Dell Technologies has released the new PowerEdge R750xa server, a GPU workload-based platform that is designed to support artificial intelligence, machine learning, and high-performance computing solutions. The dual socket/2U platform supports 3^rd Gen Intel Xeon processors (code named Ice Lake). It supports up to 40 cores per processor, has eight memory channels per CPU, and up to 32 DDR4 DIMMs at 3200 MT/s DIMM speed. This server can accommodate up to four double-width PCIe GPUs that are located in the front left and the front right of the server.
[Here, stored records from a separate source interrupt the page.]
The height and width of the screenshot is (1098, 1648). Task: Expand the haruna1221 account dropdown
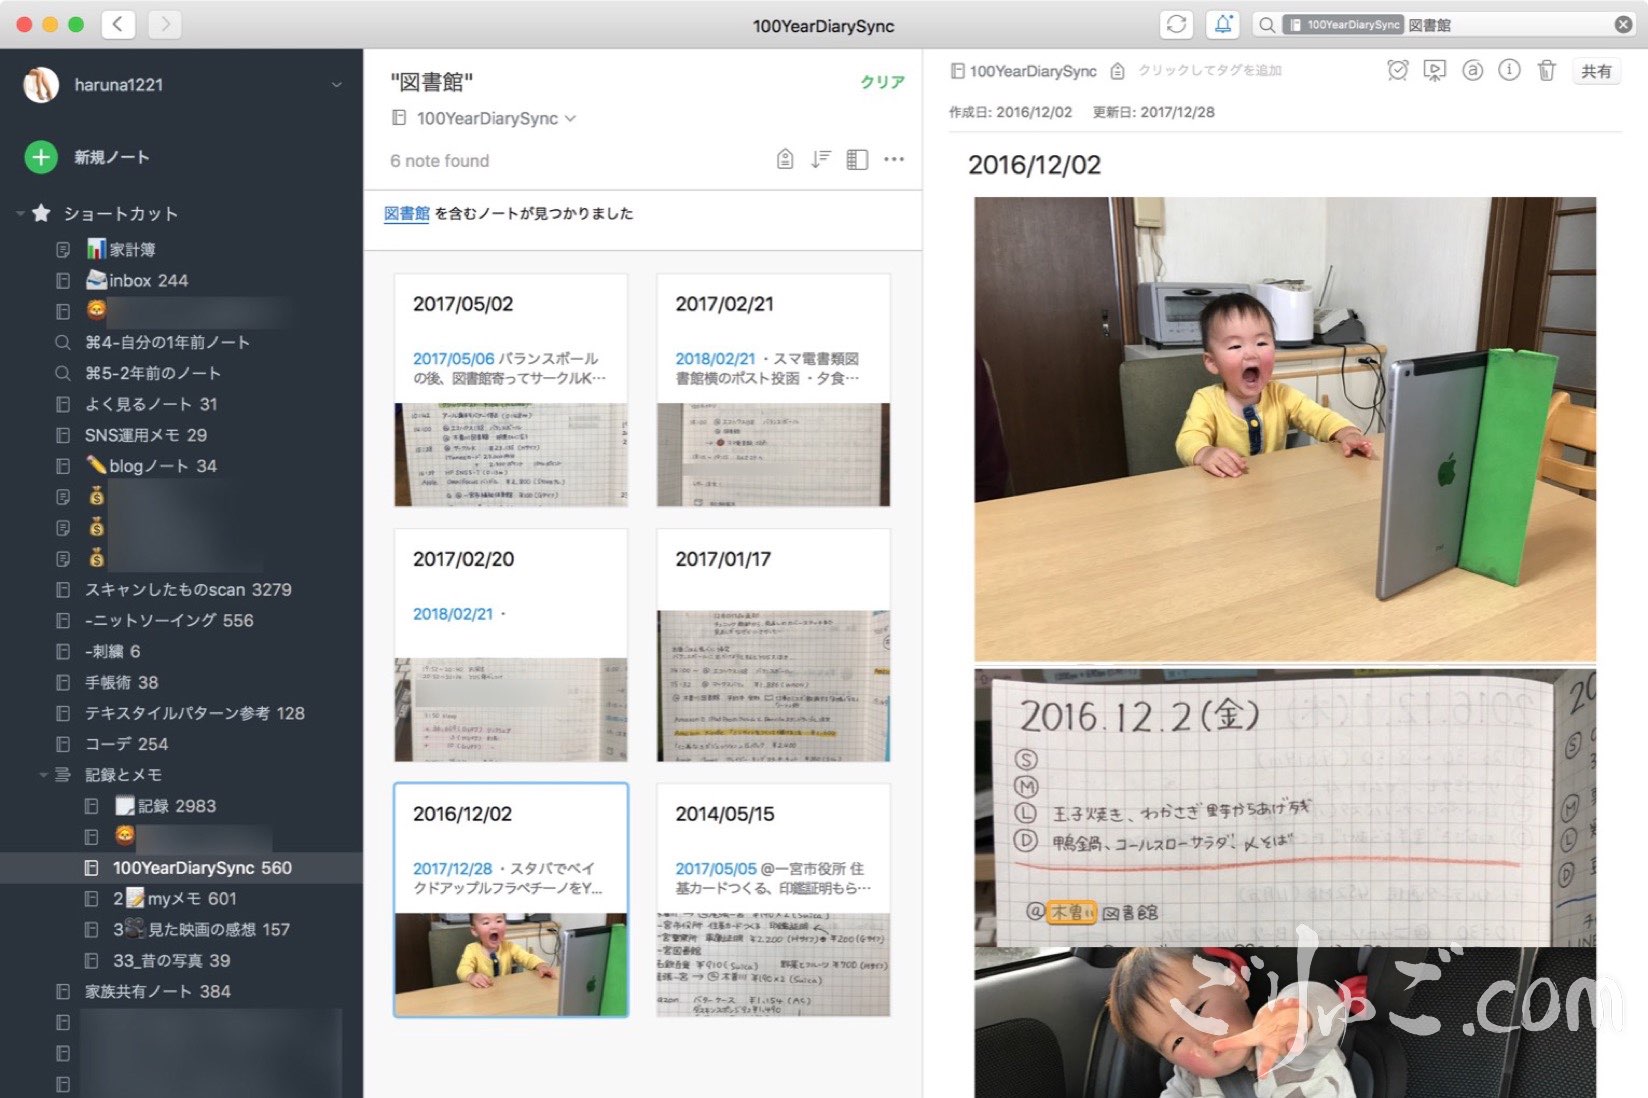tap(336, 85)
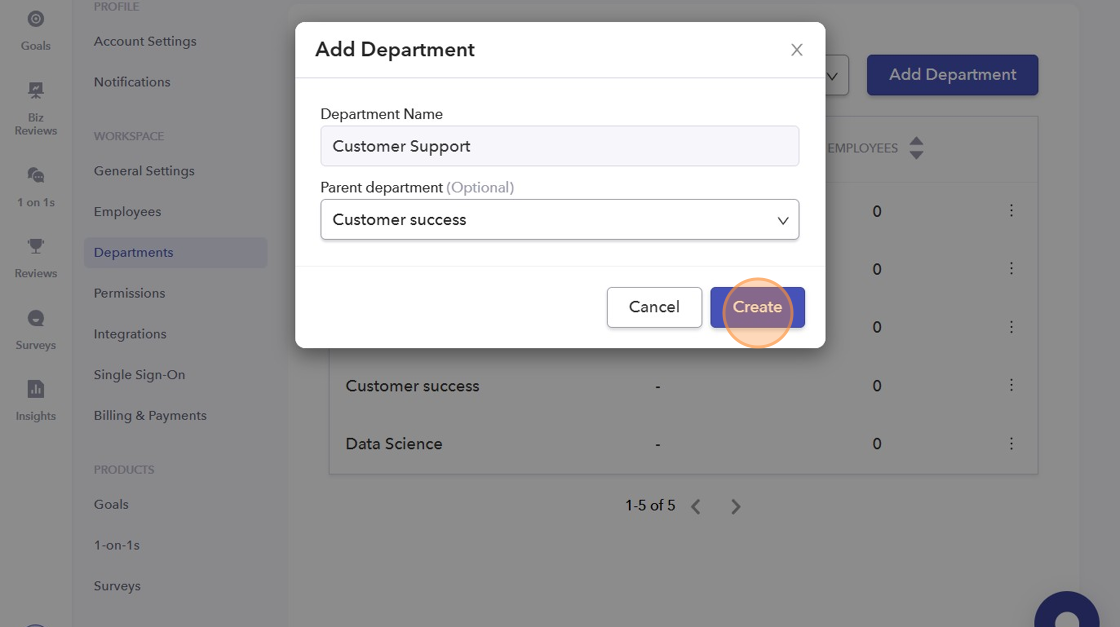Cancel the Add Department dialog

(x=654, y=307)
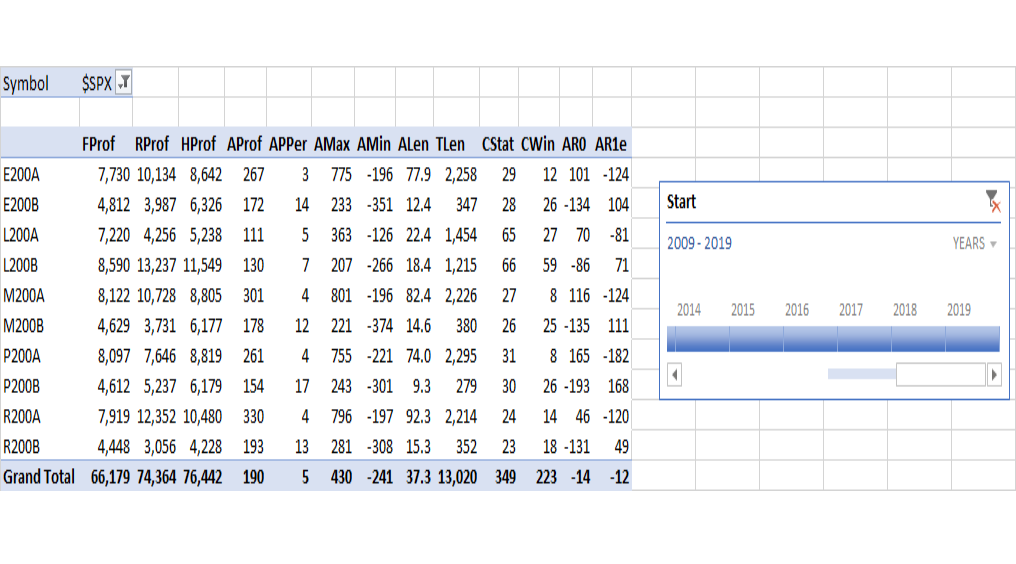The image size is (1016, 564).
Task: Click the timeline scroll left arrow
Action: [x=675, y=375]
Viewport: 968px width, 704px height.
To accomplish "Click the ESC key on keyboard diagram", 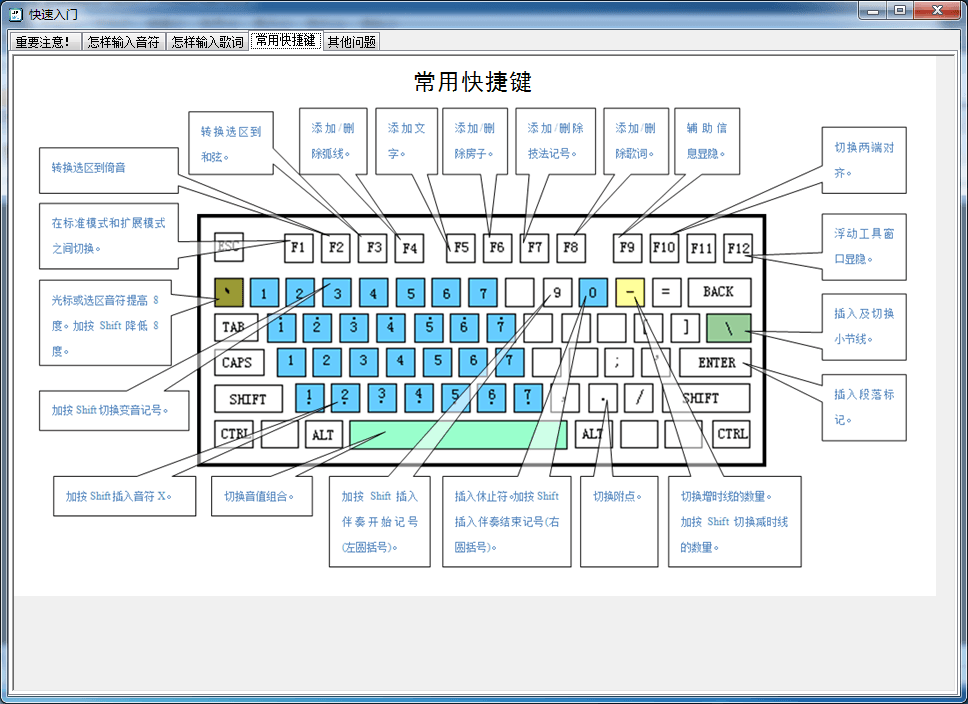I will click(x=229, y=247).
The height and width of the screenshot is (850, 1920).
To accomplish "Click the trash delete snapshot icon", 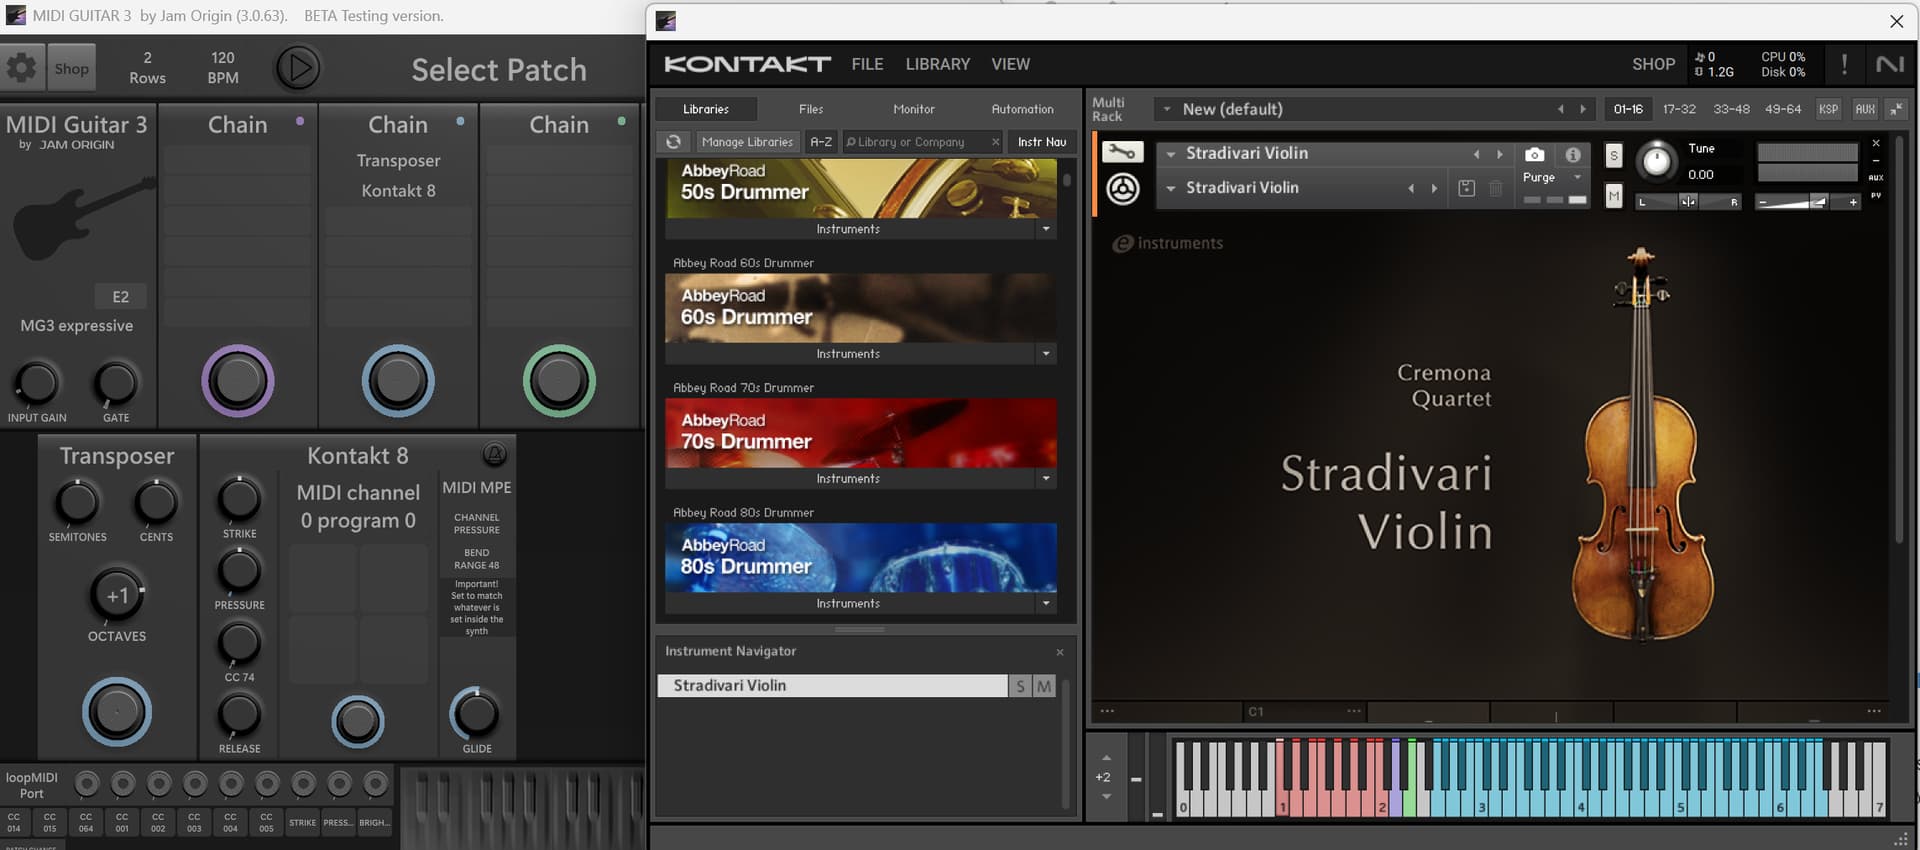I will [1495, 188].
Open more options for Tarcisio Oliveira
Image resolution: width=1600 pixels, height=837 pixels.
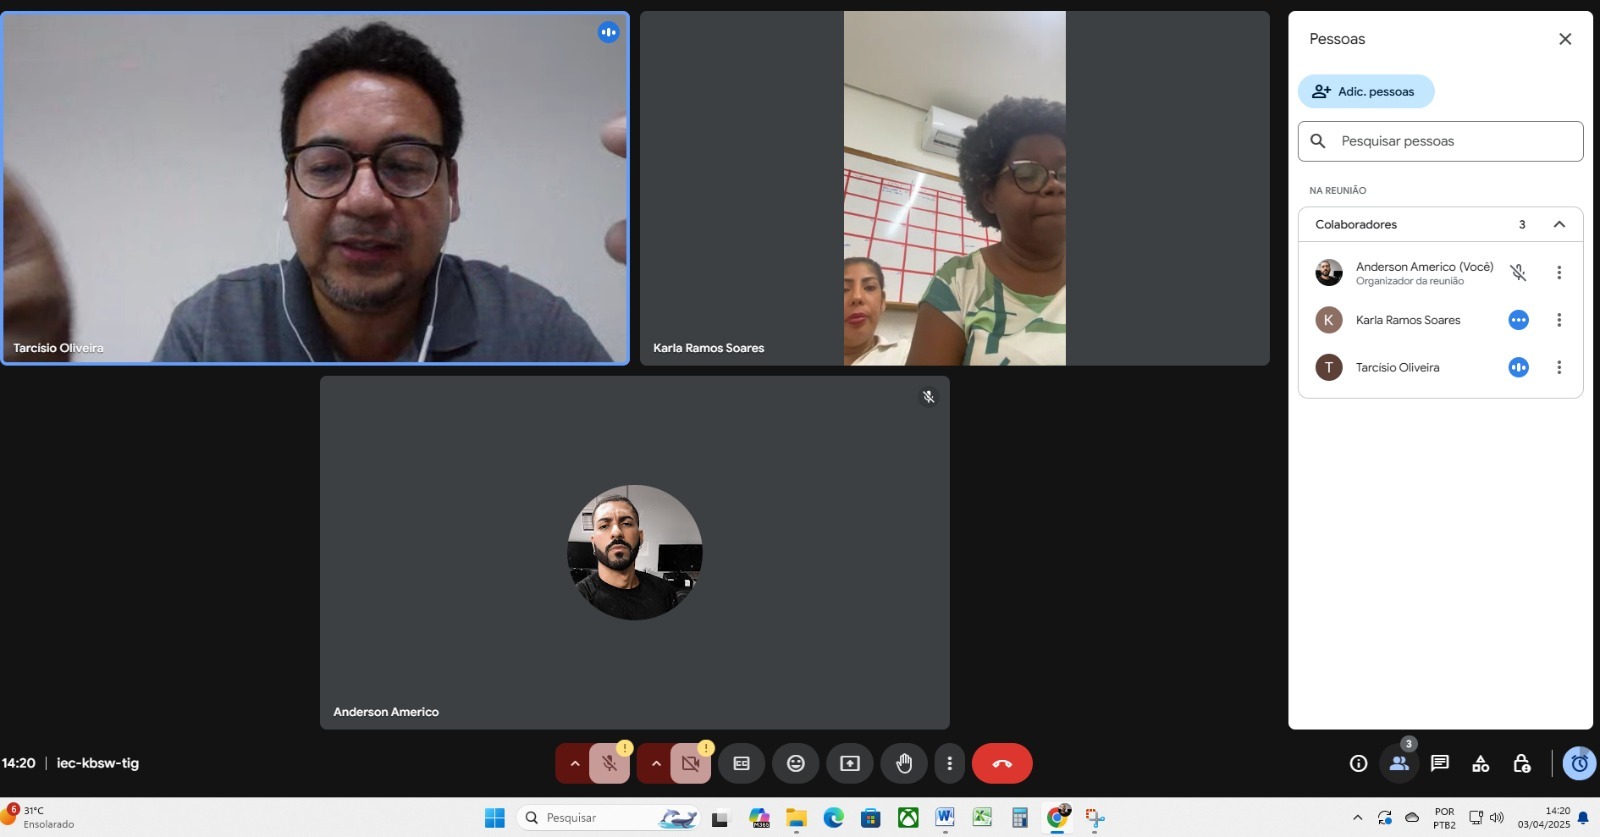(1559, 368)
Compared with the previous generation PowerEdge C4140 and PowerEdge R740 GPU platform options, the new PowerEdge R750xa server supports larger storage capacity, provides more flexible GPU offerings, and improves the thermal requirement

Figure 1 PowerEdge R750xa server

The NVIDIA A100 GPUs are built on the NVIDIA Ampere architecture to enable double precision workloads. This blog evaluates the new PowerEdge R750xa server and compares its performance with the previous generation PowerEdge C4140 server.

The following table shows the specifications for the NVIDIA GPU that is discussed in this blog and compares the performance improvement from the previous generation.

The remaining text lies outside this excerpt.